By default we got last state for 7 items in batch.

rnn = RNN(input_size=3, hidden_size=10)
rnn(X)[1].shape
torch.Size([1, 7, 10])

But the same code, with only difference in the batch_first=True argument, resulted in last state for 5 items in batch.

rnn = RNN(input_size=3, hidden_size=10, batch_first=True)
rnn(X)[1].shape
torch.Size([1, 5, 10])

Layers number#

By specifying the num_layers parameter in torch.nn.RNN, you can define how many times the recurrent layer will be applied to the input data. This means the output of one recurrent layer will serve as the input to the next, sequentially.
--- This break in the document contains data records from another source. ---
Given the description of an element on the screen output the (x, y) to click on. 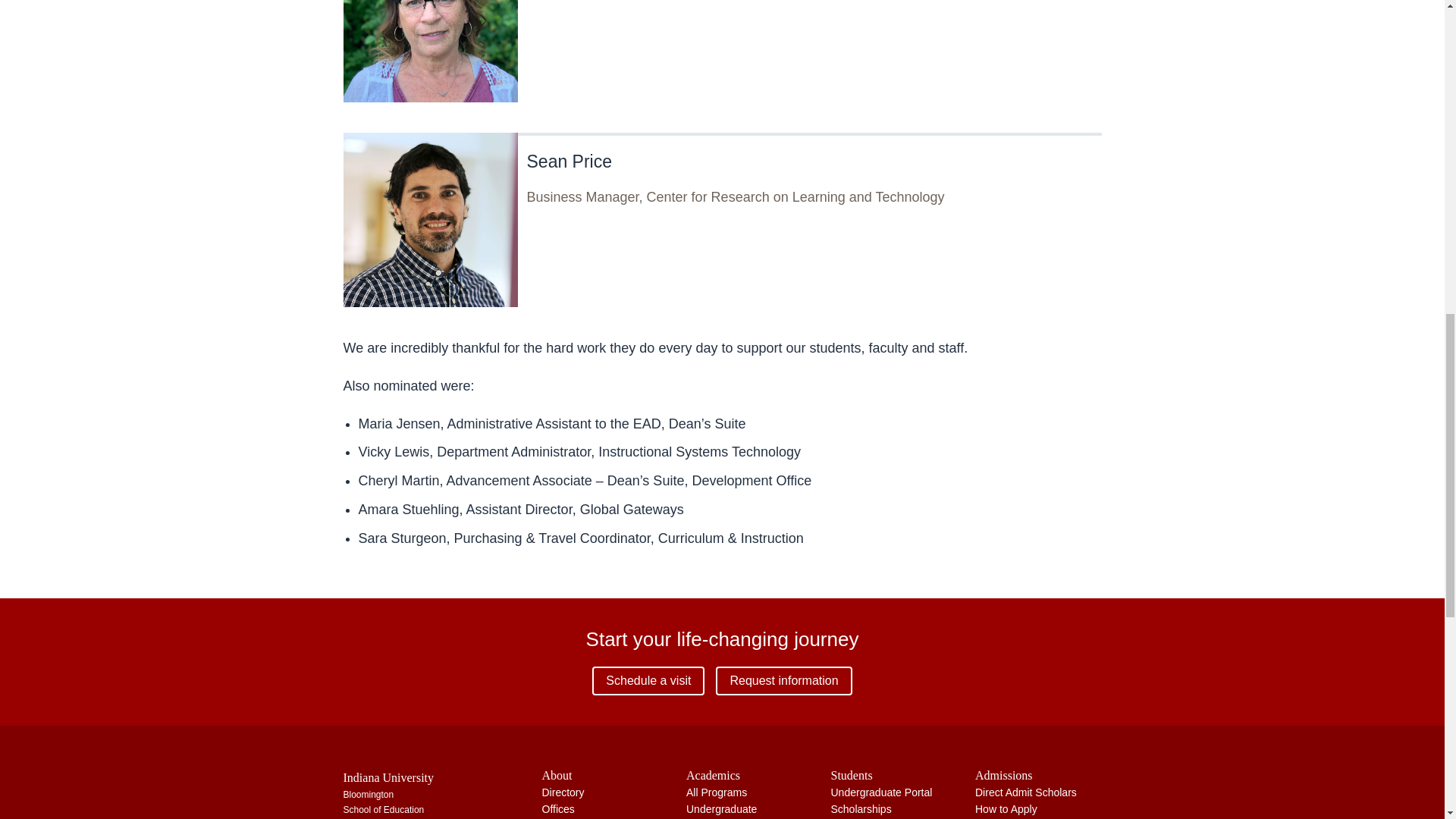
Offices (557, 808)
Schedule a campus visit (648, 680)
Request information (783, 680)
About (604, 775)
Directory (562, 792)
Find more details on the dedicated page.


Each recurrent has it’s own weights, the following cell shows the set of parameters of torch.nn.RNN that have num_layers=3:

rnn = RNN(input_size=2, hidden_size=3, num_layers=3)
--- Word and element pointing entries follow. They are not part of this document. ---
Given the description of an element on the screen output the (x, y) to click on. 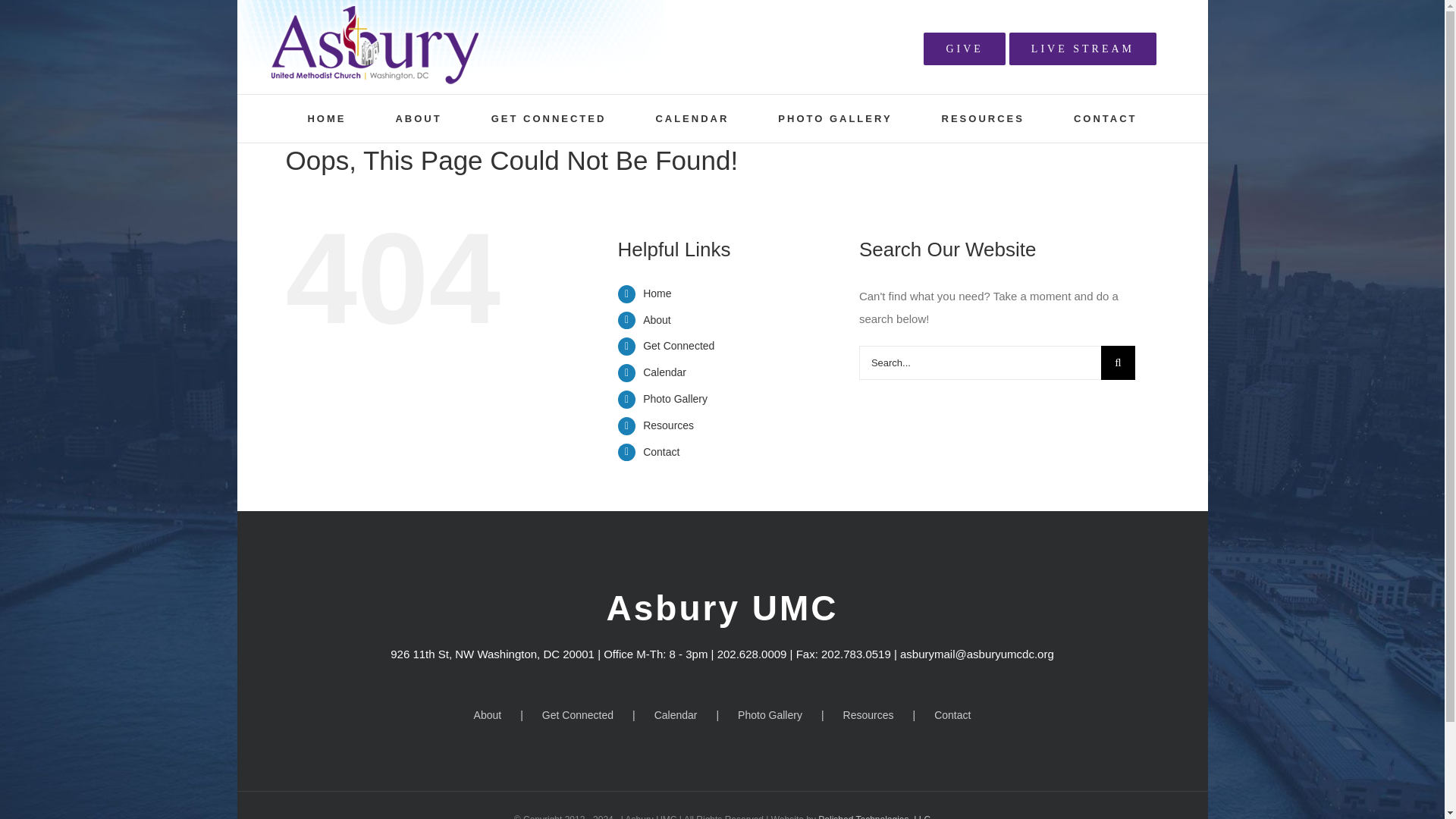
LIVE STREAM (1082, 47)
GET CONNECTED (549, 118)
CALENDAR (692, 118)
ABOUT (417, 118)
CONTACT (1105, 118)
RESOURCES (983, 118)
HOME (326, 118)
PHOTO GALLERY (834, 118)
GIVE (963, 47)
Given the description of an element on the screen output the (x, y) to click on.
for name, parameters in rnn.named_parameters():
    print("="*80)
    print(name, parameters)
================================================================================
weight_ih_l0 Parameter containing:
tensor([[-0.1217, -0.2320],
        [-0.4093,  0.0111],
        [ 0.0011, -0.1270]], requires_grad=True)
================================================================================
weight_hh_l0 Parameter containing:
tensor([[-0.4822,  0.2226,  0.2734],
        [-0.2779, -0.3565,  0.0812],
        [ 0.2085,  0.4712,  0.3837]], requires_grad=True)
================================================================================
bias_ih_l0 Parameter containing:
tensor([ 0.3848, -0.3489, -0.3642], requires_grad=True)
================================================================================
bias_hh_l0 Parameter containing:
tensor([-0.1991,  0.4458,  0.1032], requires_grad=True)
================================================================================
weight_ih_l1 Parameter containing:
tensor([[-0.2957, -0.3953, -0.1050],
        [ 0.5394,  0.3613, -0.2077],
        [ 0.0979, -0.1050, -0.3406]], requires_grad=True)
================================================================================
weight_hh_l1 Parameter containing:
tensor([[-0.2834, -0.3222,  0.3811],
        [ 0.4013,  0.3117,  0.3779],
        [-0.1798, -0.5078,  0.2733]], requires_grad=True)
================================================================================
bias_ih_l1 Parameter containing:
tensor([ 0.1544, -0.5526,  0.1558], requires_grad=True)
================================================================================
bias_hh_l1 Parameter containing:
tensor([0.4194, 0.0069, 0.3011], requires_grad=True)
================================================================================
weight_ih_l2 Parameter containing:
tensor([[ 0.0569, -0.1900, -0.0903],
        [-0.2319,  0.1846, -0.0532],
        [-0.5023, -0.0299,  0.1895]], requires_grad=True)
================================================================================
weight_hh_l2 Parameter containing:
tensor([[ 0.0914, -0.4255, -0.3047],
        [ 0.5072,  0.4777,  0.3464],
        [-0.5395,  0.4865, -0.0562]], requires_grad=True)
================================================================================
bias_ih_l2 Parameter containing:
tensor([-0.0107,  0.2063, -0.0353], requires_grad=True)
================================================================================
bias_hh_l2 Parameter containing:
tensor([ 0.4801,  0.2667, -0.4451], requires_grad=True)

There is a postfix like l1 after each set of parameters, indicating the layer to which those weights belong.

Note: weight_ih_l0 has dimensionality input_size \(\times\) hidden_size, whereas all subsequent weights, such as weight_ih_l1 and weight_ih_l2, have dimensionalities of hidden_size \(\times\) hidden_size. This is because all layers except the first consider the hidden states of the previous layer as the input sequence, and those sequences have elements of size hidden_size.